По своей структуре Уложение состояло из достаточно большого количества «протоотраслей» права (их выделение опирается на фактическое содержание норм, а не на теоретическое обоснование). К таким «отраслям» относились:

  • государственное право (защита интересов верховной власти, церкви и системы приказного управления);
  • судоустройство и судопроизводство;
  • гражданское право;
  • уголовное право;
  • правовой статус отдельных профессиональных и социальных групп.

Исследователи отмечают такое интересное обстоятельство: «На полях Соборного уложения имеются пометы с указанием, откуда заимствована та или иная статья. Наряду с Судебниками 1497 и 1550 гг., указами «прежних великих Государей Царей и великих князей Российских», боярскими приговорами, указными книгами московских приказов, среди этих источников упоминаются "градские законы греческих царей" и Литовский статут 1588 г. Не менее двадцати статей Соборного уложения 1649 г. происходили из "градских законов греческих царей" - византийского юридического сборника, составленного в 70-е годы IX в., в период совместного правления императоров Василия, Константина и Льва».

Трансформация законодательства и общественного правосознания в целом поставила на первое место вопрос о роли личности в формировании правовой культуры страны. Это, в свою очередь, вело к постепенному осознанию необходимости формальной законности в деятельности государственного аппарата. Внешне этот процесс выражался в расщеплении единого понятия «правообязанность» на субъективные права и юридические обязанности. Однако эта дифференциация проходила крайне медленно, и целостное представление о роли и месте человека в мире исходило из факта господства традиционализма, который является характерной чертой отечественного правопонимания. Традиционализм как таковой, по верному замечанию И.Ю. Козлихина, «это, скорее, стиль жизни, чем определенная идеология, его суть раскрывается уже в самом названии - традиционализм означает приверженность традициям, моральным и религиозным ценностям, святость таких институтов, как семья, община, церковь».

Соответственно, столкновение позитивного права и традиционного мировоззрения ведет к вытеснению первого из сферы «сущего» и в значительной степени способствует воспроизводству существующих порядков.

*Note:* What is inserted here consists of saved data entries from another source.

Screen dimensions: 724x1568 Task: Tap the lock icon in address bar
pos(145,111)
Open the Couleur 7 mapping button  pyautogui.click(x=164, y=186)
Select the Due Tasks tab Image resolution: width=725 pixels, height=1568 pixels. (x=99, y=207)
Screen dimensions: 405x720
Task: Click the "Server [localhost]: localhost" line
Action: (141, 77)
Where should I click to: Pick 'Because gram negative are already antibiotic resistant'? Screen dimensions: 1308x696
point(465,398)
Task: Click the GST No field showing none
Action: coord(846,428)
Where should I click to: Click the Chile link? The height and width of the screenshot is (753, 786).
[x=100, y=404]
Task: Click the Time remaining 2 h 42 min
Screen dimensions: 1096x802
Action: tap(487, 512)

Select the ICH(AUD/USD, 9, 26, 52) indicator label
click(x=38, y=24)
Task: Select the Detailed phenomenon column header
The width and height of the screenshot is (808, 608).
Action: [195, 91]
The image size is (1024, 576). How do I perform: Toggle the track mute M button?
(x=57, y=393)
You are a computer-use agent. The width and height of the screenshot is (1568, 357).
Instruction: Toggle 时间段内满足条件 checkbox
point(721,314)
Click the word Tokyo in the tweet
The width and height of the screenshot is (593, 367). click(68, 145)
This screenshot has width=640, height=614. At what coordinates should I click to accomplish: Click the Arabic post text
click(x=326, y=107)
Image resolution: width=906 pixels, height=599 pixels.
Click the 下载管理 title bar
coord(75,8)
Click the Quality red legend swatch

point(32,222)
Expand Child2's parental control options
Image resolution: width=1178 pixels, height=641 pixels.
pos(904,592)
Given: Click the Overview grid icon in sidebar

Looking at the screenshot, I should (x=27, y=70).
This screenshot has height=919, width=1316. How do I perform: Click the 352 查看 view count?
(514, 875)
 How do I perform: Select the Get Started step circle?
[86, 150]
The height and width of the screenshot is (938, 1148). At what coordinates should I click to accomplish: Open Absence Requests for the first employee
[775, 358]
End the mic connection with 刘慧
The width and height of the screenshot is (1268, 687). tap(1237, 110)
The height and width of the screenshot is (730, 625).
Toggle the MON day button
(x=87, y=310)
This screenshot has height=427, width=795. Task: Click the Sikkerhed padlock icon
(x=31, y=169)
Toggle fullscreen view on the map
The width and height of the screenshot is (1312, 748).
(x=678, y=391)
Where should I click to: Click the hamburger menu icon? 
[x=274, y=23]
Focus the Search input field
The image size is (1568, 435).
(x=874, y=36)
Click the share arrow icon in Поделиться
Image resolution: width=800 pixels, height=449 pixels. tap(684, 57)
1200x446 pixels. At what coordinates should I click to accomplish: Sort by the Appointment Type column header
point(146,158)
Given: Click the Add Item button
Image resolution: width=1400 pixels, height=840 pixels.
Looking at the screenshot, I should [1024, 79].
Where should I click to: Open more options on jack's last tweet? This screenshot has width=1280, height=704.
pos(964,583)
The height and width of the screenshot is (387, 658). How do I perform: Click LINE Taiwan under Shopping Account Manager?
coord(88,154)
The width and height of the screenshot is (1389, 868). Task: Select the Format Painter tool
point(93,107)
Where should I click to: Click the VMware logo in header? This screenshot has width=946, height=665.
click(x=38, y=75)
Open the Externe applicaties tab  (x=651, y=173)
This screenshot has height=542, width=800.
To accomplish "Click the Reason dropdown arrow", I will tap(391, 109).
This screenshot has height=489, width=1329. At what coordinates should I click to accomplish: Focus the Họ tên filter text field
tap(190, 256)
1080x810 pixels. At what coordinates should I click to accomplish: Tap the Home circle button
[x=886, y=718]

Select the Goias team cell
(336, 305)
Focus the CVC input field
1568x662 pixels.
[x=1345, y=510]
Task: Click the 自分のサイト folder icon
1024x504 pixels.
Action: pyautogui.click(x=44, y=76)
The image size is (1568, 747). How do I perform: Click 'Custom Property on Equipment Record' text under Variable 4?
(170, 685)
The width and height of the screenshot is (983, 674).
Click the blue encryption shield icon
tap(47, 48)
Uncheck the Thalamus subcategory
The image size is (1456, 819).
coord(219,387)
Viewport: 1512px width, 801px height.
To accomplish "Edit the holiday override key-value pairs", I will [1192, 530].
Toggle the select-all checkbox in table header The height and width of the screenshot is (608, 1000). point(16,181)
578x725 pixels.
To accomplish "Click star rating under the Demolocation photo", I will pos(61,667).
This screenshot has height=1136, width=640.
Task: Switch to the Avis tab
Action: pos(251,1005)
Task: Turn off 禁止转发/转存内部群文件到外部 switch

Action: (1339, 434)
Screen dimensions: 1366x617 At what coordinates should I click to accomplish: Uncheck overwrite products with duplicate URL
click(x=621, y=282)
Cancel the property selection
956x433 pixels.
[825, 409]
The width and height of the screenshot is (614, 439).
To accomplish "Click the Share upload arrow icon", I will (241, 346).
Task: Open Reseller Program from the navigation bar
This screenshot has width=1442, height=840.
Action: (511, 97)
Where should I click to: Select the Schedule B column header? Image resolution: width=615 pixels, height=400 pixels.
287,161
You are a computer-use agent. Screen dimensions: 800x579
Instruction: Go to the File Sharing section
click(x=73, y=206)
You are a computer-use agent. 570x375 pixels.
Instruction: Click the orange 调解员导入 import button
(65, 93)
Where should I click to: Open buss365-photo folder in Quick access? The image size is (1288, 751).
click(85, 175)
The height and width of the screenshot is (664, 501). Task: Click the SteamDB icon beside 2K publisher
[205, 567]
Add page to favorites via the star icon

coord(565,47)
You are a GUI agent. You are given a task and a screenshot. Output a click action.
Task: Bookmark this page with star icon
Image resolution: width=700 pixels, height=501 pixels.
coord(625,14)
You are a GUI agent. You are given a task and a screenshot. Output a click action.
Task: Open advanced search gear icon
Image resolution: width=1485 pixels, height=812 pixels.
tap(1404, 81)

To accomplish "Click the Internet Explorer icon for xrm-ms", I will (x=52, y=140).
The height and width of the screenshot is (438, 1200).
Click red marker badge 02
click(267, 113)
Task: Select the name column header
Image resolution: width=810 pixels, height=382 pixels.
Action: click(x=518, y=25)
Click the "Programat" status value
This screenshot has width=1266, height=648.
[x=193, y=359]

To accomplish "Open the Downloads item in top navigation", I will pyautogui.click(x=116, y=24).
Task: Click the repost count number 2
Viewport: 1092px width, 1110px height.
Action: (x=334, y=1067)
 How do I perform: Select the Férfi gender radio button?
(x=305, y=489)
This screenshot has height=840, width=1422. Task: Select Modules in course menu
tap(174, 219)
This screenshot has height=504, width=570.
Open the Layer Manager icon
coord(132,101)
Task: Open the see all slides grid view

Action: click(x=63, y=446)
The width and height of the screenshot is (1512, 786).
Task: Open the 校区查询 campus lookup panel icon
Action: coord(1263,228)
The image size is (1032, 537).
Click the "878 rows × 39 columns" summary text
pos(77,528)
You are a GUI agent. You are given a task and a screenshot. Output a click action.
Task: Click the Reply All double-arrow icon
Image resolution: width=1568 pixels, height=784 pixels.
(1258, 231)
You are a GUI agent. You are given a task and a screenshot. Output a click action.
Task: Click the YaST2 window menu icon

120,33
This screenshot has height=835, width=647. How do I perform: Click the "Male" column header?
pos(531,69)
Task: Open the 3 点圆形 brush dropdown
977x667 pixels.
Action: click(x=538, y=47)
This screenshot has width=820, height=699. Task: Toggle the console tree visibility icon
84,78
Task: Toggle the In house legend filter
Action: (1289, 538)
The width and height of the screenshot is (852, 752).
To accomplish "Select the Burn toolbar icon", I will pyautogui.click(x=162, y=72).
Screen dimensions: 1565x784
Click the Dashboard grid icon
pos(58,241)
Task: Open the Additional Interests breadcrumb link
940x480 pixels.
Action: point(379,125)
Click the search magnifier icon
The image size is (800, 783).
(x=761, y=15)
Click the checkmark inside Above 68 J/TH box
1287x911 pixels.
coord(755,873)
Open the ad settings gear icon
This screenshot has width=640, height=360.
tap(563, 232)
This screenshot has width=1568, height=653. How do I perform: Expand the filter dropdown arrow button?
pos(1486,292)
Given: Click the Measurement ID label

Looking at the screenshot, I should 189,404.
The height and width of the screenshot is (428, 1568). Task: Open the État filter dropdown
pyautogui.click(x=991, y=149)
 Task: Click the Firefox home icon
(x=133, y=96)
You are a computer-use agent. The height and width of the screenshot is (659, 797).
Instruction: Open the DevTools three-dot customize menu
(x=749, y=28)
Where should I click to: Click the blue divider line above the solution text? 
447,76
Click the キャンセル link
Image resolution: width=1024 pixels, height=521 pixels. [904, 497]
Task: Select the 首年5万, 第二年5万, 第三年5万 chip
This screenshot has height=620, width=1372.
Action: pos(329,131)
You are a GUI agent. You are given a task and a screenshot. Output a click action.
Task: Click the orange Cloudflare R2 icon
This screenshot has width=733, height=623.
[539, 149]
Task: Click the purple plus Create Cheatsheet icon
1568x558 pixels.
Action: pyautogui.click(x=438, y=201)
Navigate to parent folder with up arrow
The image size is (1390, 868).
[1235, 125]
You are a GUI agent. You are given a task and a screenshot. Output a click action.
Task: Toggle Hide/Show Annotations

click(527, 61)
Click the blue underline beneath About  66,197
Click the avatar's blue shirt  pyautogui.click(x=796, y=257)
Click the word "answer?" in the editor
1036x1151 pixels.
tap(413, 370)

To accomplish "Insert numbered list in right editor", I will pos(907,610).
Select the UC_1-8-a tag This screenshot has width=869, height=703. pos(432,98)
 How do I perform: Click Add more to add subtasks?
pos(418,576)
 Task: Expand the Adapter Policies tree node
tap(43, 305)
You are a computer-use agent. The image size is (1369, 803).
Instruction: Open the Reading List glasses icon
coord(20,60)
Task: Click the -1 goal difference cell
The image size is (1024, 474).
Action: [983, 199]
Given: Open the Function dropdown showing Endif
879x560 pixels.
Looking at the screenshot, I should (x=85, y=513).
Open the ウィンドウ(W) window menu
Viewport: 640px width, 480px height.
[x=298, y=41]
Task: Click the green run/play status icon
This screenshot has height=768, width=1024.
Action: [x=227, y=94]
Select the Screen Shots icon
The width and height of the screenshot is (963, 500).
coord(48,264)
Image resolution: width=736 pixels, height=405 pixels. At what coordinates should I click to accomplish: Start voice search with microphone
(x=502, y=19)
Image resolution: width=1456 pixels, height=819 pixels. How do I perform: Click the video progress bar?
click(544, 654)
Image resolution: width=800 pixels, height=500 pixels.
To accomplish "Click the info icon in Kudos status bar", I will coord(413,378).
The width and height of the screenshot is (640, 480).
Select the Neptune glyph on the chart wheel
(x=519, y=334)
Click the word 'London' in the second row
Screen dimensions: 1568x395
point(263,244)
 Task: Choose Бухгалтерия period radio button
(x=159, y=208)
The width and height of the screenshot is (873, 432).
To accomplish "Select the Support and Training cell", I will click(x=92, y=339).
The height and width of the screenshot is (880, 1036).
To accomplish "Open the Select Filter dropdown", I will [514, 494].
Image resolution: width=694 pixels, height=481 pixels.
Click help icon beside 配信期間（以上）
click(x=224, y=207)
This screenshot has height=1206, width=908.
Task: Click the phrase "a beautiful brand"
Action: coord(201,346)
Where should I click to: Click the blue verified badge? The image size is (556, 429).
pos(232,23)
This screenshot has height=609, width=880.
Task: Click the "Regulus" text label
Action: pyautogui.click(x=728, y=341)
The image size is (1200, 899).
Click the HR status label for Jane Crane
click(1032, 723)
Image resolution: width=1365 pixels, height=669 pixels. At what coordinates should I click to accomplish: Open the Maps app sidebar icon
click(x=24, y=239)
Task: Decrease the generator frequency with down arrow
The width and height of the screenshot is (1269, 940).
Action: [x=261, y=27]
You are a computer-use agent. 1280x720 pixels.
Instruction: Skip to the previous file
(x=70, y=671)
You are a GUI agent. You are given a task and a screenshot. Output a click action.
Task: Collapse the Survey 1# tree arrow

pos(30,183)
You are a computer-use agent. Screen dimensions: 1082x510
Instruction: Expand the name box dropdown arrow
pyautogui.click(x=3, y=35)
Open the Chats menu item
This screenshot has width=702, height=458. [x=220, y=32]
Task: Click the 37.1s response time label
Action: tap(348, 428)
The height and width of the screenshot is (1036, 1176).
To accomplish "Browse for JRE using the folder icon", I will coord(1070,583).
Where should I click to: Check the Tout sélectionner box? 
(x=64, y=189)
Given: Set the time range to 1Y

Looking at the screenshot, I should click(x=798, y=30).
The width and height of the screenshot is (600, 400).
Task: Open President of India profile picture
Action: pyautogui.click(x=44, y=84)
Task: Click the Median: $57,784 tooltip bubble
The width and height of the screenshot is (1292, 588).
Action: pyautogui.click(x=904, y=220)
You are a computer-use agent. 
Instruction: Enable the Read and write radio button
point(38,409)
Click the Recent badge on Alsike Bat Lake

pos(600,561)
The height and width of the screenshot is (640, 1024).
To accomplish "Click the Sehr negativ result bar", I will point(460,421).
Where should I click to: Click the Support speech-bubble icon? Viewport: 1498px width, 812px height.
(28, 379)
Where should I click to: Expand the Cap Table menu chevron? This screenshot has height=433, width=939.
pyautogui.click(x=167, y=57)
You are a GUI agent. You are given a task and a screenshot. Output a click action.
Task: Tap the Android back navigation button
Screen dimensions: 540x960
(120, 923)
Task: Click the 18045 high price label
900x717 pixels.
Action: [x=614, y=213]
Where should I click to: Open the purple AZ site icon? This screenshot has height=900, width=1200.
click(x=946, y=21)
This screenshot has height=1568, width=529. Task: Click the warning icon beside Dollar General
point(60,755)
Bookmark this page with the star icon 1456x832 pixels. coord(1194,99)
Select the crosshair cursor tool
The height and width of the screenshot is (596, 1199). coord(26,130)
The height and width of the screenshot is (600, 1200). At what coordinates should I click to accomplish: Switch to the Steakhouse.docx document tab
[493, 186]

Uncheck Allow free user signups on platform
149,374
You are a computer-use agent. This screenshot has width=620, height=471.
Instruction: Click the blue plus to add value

Разрыв же между «сущим» и «должным» воспринимается как совершенно нормальное явление. В связи с этим известный правовед дореволюционной эпохи Ф.В. Тарановский отмечает, что «несоответствие законодательных определений социальной действительности не может служить основанием к тому, чтобы игнорировать постановления закона при изучении эпохи или, что еще хуже, совершенно о них умалчивать. Такое несоответствие в большей или меньшей степени свойственно всем абсолютным правлениям.

Соблюдение собственных законов оказывается для государственного абсолютизма психологически и политически невозможным. Абсолютные правления разнятся между собою только по степени усложнения в них государственной власти от ею же самой признанных и установленных правовых принципов и законодательных определений». Во многом это положение сохранялось и в последующую эпоху, связанную с модернизацией страны по европейским образцам.